=== Section Start ===

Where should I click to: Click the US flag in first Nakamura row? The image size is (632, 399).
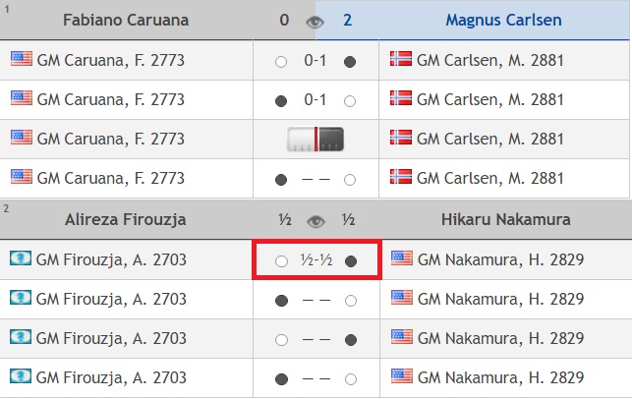coord(402,258)
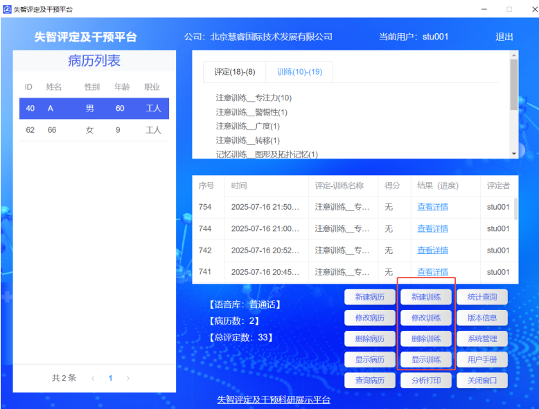Open 统计查询 statistics query
The width and height of the screenshot is (539, 409).
tap(481, 297)
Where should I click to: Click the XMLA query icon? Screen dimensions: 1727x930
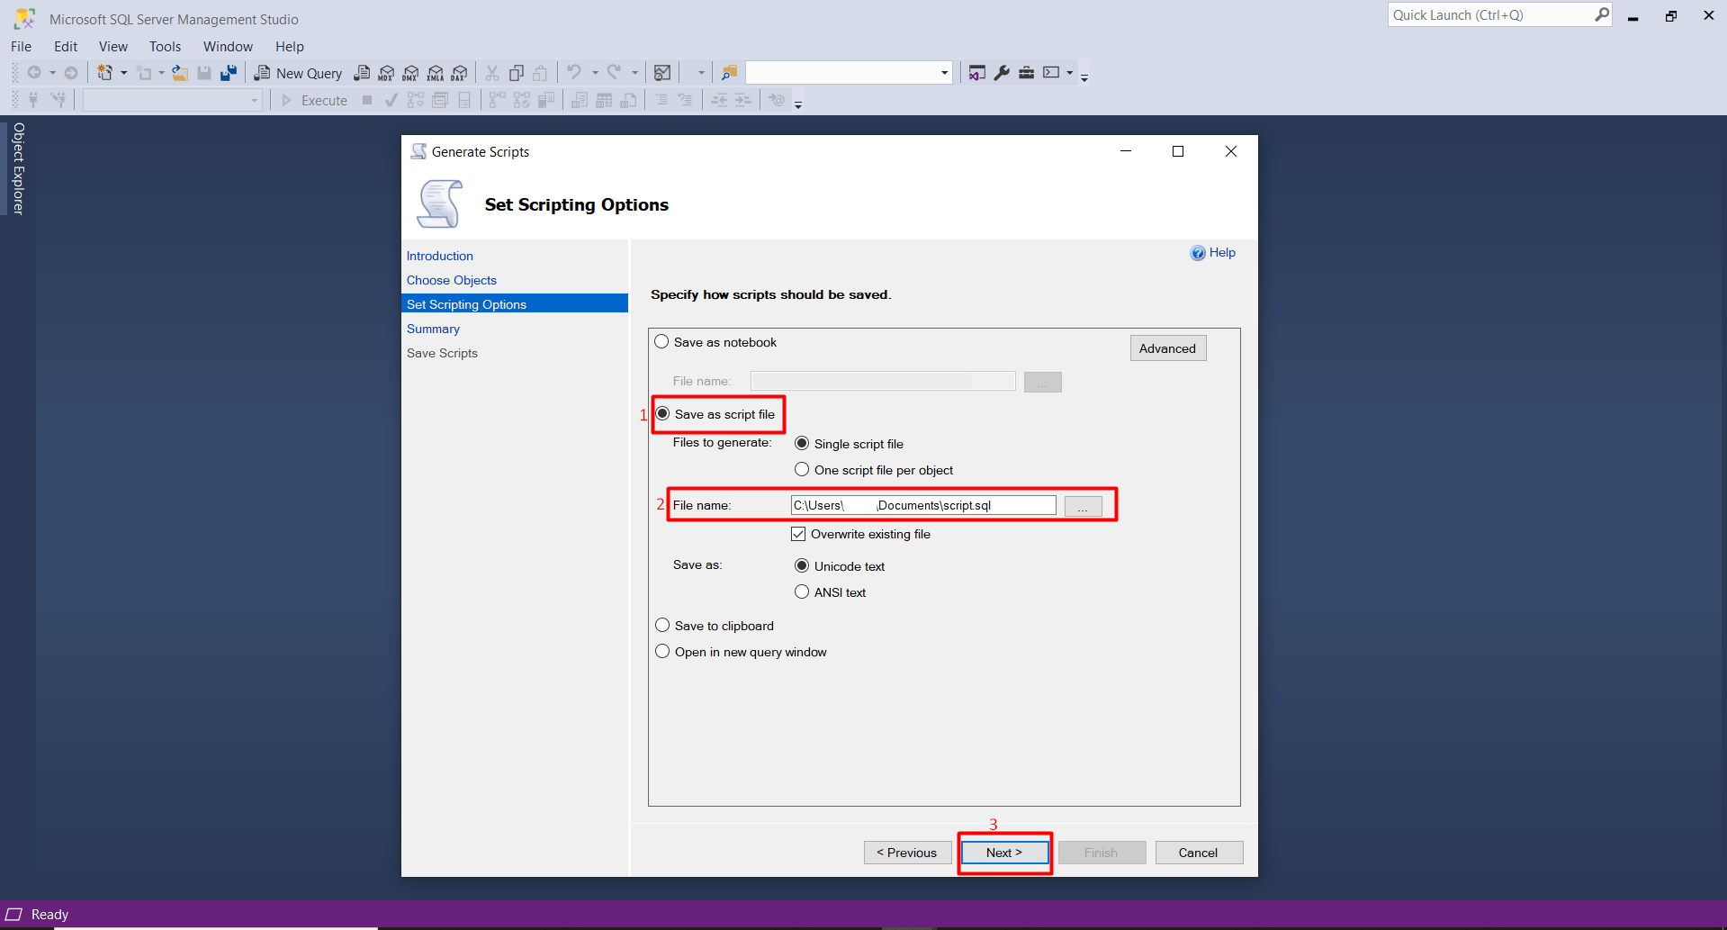[x=436, y=73]
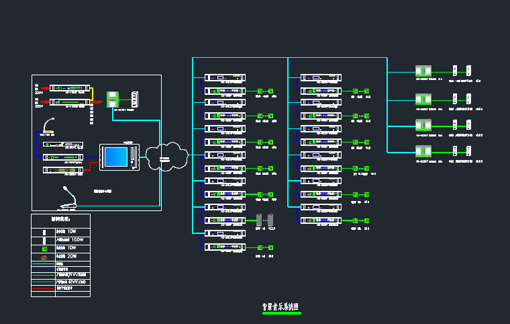Select the blue-screen touch panel computer
510x324 pixels.
click(x=117, y=157)
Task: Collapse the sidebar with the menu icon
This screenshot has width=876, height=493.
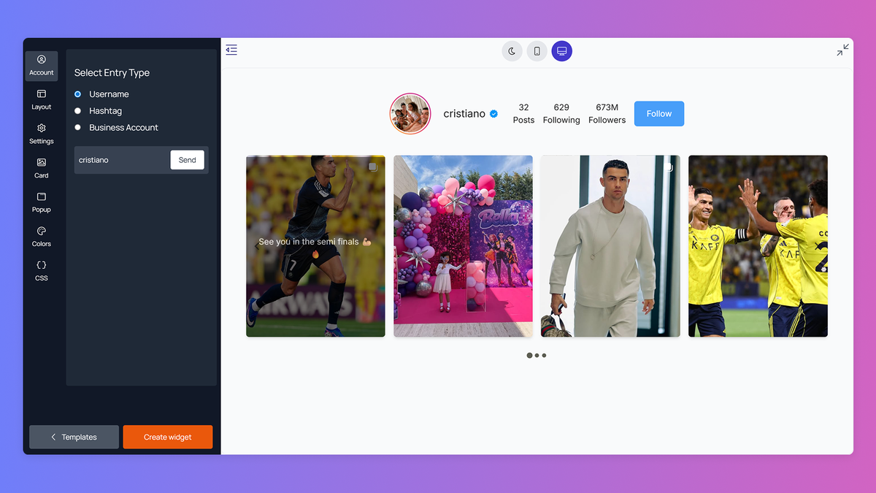Action: tap(231, 50)
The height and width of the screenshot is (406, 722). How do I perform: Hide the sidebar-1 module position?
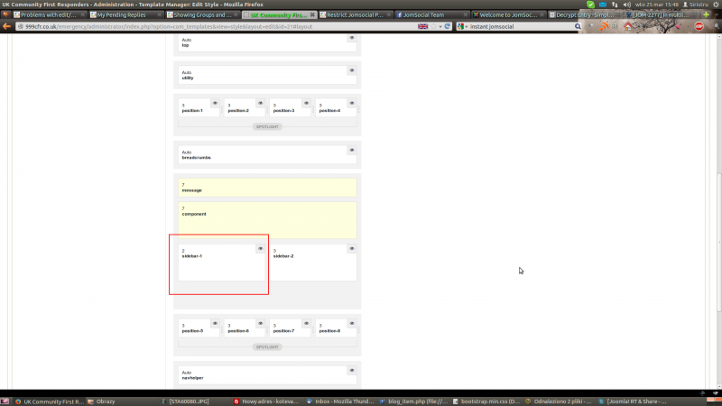click(x=260, y=248)
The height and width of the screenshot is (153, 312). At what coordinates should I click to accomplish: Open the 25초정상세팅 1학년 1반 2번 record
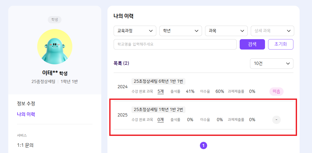158,110
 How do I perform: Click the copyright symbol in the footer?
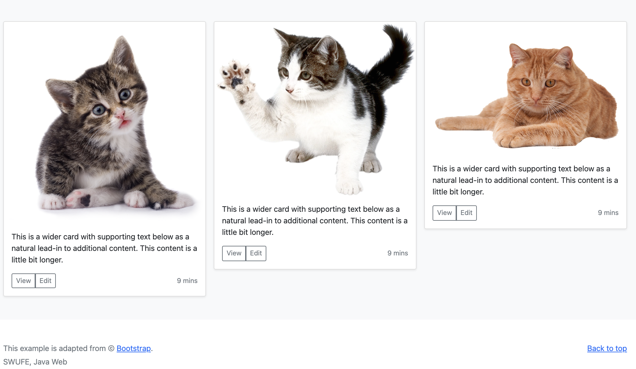coord(111,348)
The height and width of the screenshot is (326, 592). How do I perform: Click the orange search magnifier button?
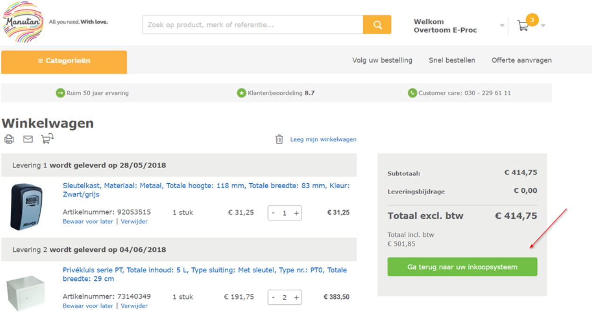(x=377, y=25)
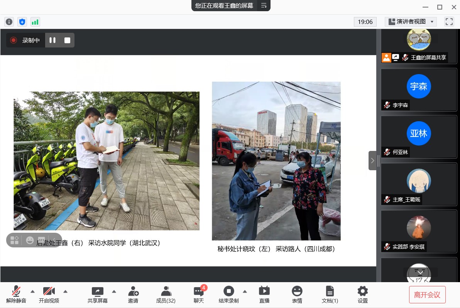
Task: Open the 成员(32) members list
Action: (x=166, y=294)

=== Section End ===

Repeat the records above word for word, keeping no pictures in the copy.

Where should I click to: Click the US flag in first Nakamura row? The image size is (632, 399).
coord(402,258)
Open 统计查询 statistics query
The width and height of the screenshot is (539, 409).
tap(481, 297)
Where should I click to: Click the XMLA query icon? Screen dimensions: 1727x930
[x=436, y=73]
Select the blue-screen touch panel computer
510x324 pixels.
click(x=117, y=157)
Task: Collapse the sidebar with the menu icon
This screenshot has width=876, height=493.
Action: tap(231, 50)
The height and width of the screenshot is (406, 722). How do I perform: Hide the sidebar-1 module position?
click(x=260, y=248)
The height and width of the screenshot is (153, 312). At what coordinates should I click to accomplish: Open the 25초정상세팅 1학년 1반 2번 record
158,110
 How do I perform: Click the copyright symbol in the footer?
coord(111,348)
The height and width of the screenshot is (326, 592). How do I perform: Click the orange search magnifier button?
(x=377, y=25)
Task: Open the 成员(32) members list
Action: (x=166, y=294)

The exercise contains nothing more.